What to produce - Your answer is the lines below, exactly, from the one that contains "Sim, aceito (362, 8)" through the one that contains "http://teleducmm.multimeios.u (166, 1265)", both included.

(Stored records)
━━━━━━━━━━━━━━━━
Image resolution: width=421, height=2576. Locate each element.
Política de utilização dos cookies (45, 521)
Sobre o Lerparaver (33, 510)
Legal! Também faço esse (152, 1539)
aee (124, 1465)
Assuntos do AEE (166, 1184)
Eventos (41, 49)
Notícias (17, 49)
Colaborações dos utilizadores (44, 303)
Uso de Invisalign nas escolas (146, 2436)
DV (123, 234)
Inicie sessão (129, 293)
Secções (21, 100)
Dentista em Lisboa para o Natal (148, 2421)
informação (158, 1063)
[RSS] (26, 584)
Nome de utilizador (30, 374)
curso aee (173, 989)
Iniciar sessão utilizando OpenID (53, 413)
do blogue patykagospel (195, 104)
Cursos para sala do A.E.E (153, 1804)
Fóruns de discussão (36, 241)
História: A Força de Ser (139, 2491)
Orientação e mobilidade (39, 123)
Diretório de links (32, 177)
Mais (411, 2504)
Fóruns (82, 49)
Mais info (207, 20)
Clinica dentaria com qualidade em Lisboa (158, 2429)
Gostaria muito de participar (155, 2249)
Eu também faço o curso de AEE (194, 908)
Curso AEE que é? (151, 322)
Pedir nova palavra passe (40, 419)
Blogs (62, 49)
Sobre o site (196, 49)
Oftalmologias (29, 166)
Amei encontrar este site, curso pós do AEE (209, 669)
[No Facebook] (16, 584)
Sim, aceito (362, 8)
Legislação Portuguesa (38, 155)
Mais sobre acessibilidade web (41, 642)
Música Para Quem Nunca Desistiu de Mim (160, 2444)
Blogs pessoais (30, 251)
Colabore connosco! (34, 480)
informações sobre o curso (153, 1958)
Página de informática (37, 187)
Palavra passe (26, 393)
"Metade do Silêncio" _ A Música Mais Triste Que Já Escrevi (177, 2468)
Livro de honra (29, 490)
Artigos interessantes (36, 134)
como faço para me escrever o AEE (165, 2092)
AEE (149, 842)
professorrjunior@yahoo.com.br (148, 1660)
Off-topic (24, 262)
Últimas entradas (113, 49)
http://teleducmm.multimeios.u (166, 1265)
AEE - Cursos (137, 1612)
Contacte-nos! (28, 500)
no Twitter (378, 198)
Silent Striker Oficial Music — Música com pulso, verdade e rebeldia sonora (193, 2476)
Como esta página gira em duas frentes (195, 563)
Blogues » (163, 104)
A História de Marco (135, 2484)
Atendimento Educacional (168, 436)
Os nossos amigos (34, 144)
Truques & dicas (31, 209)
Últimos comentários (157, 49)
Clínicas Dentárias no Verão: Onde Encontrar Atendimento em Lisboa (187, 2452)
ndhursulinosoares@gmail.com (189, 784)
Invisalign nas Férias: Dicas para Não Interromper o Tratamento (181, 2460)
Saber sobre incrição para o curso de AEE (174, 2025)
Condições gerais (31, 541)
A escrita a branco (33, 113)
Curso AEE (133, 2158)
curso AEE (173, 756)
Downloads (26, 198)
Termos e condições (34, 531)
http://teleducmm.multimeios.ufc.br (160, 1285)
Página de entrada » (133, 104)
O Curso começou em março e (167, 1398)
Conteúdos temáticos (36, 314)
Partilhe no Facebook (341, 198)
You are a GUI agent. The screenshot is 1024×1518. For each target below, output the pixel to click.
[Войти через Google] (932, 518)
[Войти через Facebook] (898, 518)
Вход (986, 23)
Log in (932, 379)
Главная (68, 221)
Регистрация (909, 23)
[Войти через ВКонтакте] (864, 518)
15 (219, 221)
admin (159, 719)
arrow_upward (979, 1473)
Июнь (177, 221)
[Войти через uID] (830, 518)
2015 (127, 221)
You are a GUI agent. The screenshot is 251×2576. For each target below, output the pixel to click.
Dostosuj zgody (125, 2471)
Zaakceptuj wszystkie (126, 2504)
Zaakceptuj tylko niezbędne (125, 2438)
━━━━━━━━━━━━━━━━
Answer box -
Sim, aceito (362, 8)
Legislação Portuguesa (38, 155)
Mais sobre acessibilidade web (41, 642)
Música Para Quem Nunca Desistiu de Mim (160, 2444)
Blogs pessoais (30, 251)
Colabore connosco! (34, 480)
informações sobre o curso (153, 1958)
Página de informática (37, 187)
Palavra passe (26, 393)
"Metade do Silêncio" _ A Música Mais Triste Que Já Escrevi (177, 2468)
Livro de honra (29, 490)
Artigos interessantes (36, 134)
como faço para me escrever o AEE (165, 2092)
AEE (149, 842)
professorrjunior@yahoo.com.br (148, 1660)
Off-topic (24, 262)
Últimas entradas (113, 49)
http://teleducmm.multimeios.u (166, 1265)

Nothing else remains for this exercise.